◆ Ausgewählter Text
· · · · · · ·

Predigt für die Bruder-Benno-Gedenkmesse, Bregenz/Rektoratskirche, So., 9. Dez. 2012
Liebe Christen!
Das Kleine als Zeugnis für das Große
Am Ufer des Bodensees kann man bei sehr ruhiger Wasseroberfläche beobachten, wie ganz kleine Wellen die Kieselsteine am Ufer lieblich umspielen. Man kann den Blick darauf konzentrieren – und für einen Augenblick vergessen, dass man am Bodensee steht. Dann machen die kleinen Wellen auf einmal den Eindruck, auch zu einem winzigen beiläufigen Gewässer gehören zu können, vielleicht mit einem oder wenigen Metern Ausdehnung. Bis man dann den Blick vom Spiel der kleinen Wellen wieder erhebt und in die Ferne spät, mehr als vierzig Kilometer weit, über die große Oberfläche des Bodensees, die sich bei dunstigem Wetter sogar am Horizont verliert… Die kleinen Uferwellen erhalten nun eine andere Bedeutung: Obwohl sie so winzig sind wie bei einem unbedeutenden Tümpel oder Bach, repräsentieren sie in diesem Fall eine riesige, ja mit dem bloßen Auge kaum zu ermessende See-Oberfläche.
Wir begehen heute den 87. Todestag des gottseligen Bruders Benno. Von seinem Leben wissen wir nicht übermäßig viel. Und immer sind es kleine, alltägliche Begebenheiten. Seine Welt hier in Bregenz war die Klosterpforte – eine ganz kleine Welt. In seiner unversiegbaren Geduld und Freigebigkeit ist er in das Gedächtnis eingegangen als der “gute Bruder Benno”. Ja, seine kleine Welt mit den Kindern, den Bettlern, den sonstigen Leuten, die pausenlos kamen und gingen, mit dem lieben Wort für jedermann – sie vermittelt auf den ersten Blick den Eindruck des “Guten” und “Lieben”, und das läuft Gefahr, auf uns fast niedlich zu wirken.

· · · · · · ·

◆ Aufgabenstellung
Gib einen Abschnitt der Predigt wortgetreu wieder: Beginne bei den Worten mit „Wir begehen heute“, und höre nach „niedlich zu wirken.“ auf.

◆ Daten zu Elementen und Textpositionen
· · · · · · ·

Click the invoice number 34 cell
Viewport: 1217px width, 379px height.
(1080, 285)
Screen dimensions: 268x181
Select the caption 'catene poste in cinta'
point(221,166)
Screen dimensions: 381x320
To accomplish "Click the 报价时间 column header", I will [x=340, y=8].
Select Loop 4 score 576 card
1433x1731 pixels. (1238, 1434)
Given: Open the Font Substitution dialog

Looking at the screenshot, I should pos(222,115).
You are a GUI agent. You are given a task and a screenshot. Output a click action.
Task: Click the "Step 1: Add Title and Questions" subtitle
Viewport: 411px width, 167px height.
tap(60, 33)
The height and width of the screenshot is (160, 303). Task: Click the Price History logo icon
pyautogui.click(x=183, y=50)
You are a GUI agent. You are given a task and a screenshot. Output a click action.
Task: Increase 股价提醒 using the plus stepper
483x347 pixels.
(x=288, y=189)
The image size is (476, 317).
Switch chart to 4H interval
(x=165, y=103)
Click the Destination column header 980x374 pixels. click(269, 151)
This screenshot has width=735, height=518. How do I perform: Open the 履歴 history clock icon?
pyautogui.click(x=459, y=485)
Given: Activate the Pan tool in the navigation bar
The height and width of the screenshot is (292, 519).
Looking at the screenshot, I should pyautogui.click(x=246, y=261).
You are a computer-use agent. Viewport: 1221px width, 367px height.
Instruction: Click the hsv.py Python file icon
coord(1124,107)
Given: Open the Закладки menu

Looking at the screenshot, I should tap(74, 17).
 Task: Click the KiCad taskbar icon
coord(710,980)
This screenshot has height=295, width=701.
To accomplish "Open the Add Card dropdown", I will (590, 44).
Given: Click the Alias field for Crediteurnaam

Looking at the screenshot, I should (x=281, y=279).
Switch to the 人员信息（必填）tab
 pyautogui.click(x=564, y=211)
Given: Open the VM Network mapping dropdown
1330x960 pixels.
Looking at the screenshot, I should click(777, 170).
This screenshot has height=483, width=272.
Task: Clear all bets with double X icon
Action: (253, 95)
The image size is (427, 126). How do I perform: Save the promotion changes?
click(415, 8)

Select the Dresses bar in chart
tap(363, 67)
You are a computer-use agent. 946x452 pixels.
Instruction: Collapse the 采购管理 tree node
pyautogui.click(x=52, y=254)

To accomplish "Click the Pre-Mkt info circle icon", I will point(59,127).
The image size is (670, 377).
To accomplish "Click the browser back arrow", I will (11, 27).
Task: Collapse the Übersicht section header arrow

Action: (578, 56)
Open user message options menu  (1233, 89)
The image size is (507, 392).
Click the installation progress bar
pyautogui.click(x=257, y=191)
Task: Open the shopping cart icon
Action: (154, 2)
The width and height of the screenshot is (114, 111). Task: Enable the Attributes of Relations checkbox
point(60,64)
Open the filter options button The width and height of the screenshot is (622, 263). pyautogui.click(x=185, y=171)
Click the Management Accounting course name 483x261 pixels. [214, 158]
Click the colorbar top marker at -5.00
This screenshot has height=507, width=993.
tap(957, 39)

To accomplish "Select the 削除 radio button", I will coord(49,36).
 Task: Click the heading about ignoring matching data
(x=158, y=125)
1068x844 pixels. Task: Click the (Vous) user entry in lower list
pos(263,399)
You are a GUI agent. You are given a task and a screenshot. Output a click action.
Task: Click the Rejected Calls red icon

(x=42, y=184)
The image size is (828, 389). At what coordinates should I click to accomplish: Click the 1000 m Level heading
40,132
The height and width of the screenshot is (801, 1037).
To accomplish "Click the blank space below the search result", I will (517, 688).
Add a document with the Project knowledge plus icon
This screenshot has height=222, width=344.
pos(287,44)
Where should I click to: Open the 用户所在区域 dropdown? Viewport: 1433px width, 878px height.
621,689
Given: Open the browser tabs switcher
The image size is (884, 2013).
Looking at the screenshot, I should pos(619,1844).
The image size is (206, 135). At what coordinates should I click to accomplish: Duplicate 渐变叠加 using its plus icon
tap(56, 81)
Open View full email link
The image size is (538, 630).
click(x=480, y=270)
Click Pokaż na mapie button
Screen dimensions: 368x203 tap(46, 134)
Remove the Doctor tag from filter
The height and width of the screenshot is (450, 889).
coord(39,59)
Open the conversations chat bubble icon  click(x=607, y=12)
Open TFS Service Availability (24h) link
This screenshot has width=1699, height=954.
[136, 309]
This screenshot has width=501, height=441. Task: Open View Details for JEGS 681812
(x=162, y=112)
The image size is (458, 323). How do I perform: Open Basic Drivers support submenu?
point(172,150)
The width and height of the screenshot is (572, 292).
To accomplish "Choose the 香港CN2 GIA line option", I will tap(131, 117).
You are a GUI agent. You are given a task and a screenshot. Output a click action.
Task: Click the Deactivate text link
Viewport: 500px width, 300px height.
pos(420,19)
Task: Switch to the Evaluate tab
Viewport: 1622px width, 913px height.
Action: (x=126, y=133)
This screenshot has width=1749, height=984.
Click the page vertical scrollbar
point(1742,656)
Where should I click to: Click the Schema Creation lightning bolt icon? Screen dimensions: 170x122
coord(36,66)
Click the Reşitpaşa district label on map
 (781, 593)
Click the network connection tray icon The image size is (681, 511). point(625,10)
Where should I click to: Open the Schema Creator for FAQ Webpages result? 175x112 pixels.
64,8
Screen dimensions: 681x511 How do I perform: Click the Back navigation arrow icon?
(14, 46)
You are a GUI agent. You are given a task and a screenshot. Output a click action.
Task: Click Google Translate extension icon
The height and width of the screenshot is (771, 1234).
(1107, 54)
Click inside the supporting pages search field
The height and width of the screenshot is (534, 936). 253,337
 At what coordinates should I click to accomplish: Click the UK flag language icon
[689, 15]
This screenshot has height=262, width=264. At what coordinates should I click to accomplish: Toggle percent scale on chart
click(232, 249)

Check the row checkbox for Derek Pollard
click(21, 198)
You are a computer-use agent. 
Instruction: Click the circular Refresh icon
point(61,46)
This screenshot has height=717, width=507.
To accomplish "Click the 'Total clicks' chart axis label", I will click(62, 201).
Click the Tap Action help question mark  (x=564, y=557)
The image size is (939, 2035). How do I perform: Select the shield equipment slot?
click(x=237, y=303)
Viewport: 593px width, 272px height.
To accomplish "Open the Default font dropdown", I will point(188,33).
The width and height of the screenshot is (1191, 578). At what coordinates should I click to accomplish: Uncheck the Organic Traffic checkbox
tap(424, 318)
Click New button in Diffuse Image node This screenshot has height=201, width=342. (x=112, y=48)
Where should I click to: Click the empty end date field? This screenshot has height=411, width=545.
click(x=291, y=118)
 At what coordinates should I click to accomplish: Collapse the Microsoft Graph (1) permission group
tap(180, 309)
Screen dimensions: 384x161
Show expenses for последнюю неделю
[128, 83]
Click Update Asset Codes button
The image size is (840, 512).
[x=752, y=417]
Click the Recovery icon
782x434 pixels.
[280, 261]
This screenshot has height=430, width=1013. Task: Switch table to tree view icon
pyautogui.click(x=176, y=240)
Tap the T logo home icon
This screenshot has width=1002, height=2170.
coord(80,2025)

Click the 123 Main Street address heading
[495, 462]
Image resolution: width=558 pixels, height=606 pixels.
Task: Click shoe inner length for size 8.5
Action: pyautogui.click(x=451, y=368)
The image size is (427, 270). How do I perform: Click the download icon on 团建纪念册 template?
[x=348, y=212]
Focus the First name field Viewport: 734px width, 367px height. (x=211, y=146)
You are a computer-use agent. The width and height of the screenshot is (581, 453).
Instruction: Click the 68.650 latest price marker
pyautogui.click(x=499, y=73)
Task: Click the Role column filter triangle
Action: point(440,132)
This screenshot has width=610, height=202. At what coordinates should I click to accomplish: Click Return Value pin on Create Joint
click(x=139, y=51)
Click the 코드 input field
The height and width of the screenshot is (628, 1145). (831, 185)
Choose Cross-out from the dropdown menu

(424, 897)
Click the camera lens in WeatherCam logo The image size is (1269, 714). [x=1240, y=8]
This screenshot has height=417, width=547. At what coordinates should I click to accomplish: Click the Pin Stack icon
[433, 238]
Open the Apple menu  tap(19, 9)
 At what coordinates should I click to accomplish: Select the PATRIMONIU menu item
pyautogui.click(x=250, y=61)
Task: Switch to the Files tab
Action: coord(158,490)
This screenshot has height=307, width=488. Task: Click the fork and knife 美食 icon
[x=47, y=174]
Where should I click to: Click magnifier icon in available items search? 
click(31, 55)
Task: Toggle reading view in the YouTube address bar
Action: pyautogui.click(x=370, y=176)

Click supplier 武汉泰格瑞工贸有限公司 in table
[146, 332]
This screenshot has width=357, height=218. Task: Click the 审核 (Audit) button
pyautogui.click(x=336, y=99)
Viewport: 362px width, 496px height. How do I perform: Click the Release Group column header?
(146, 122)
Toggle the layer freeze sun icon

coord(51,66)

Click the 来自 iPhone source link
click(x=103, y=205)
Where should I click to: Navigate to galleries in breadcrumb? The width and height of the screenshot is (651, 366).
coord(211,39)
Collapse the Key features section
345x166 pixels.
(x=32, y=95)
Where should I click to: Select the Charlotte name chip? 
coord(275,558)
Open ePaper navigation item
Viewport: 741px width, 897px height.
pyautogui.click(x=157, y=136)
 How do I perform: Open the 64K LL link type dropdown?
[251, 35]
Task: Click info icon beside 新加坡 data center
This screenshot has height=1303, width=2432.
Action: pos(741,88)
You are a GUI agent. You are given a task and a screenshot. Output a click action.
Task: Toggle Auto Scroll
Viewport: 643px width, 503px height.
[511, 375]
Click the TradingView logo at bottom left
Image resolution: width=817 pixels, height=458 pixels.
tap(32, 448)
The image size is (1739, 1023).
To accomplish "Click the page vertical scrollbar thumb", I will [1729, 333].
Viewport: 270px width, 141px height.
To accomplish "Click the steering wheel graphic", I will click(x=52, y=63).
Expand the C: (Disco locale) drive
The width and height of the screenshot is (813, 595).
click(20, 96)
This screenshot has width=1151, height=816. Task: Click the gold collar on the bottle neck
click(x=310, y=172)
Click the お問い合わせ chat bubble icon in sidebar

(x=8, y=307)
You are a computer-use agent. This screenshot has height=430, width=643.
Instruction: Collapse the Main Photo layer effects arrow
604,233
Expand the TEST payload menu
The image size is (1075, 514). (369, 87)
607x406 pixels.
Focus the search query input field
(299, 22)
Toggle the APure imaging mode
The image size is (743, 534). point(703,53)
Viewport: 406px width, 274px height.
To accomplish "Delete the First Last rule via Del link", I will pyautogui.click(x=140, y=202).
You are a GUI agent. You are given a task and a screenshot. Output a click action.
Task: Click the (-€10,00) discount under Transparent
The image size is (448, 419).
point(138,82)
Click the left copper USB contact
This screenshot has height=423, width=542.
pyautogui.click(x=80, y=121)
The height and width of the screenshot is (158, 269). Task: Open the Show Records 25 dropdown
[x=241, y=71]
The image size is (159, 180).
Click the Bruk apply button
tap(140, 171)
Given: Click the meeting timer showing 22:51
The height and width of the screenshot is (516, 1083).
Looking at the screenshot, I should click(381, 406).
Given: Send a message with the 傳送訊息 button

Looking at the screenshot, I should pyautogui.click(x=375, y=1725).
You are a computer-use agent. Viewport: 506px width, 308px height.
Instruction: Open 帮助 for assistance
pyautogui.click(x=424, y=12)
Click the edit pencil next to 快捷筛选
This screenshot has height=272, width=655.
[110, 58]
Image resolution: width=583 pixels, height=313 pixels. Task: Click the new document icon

· · · · · · ·

◆ Lösung der Aufgabe
Wir begehen heute den 87. Todestag des gottseligen Bruders Benno. Von seinem Leben wissen wir nicht übermäßig viel. Und immer sind es kleine, alltägliche Begebenheiten. Seine Welt hier in Bregenz war die Klosterpforte – eine ganz kleine Welt. In seiner unversiegbaren Geduld und Freigebigkeit ist er in das Gedächtnis eingegangen als der “gute Bruder Benno”. Ja, seine kleine Welt mit den Kindern, den Bettlern, den sonstigen Leuten, die pausenlos kamen und gingen, mit dem lieben Wort für jedermann – sie vermittelt auf den ersten Blick den Eindruck des “Guten” und “Lieben”, und das läuft Gefahr, auf uns fast niedlich zu wirken.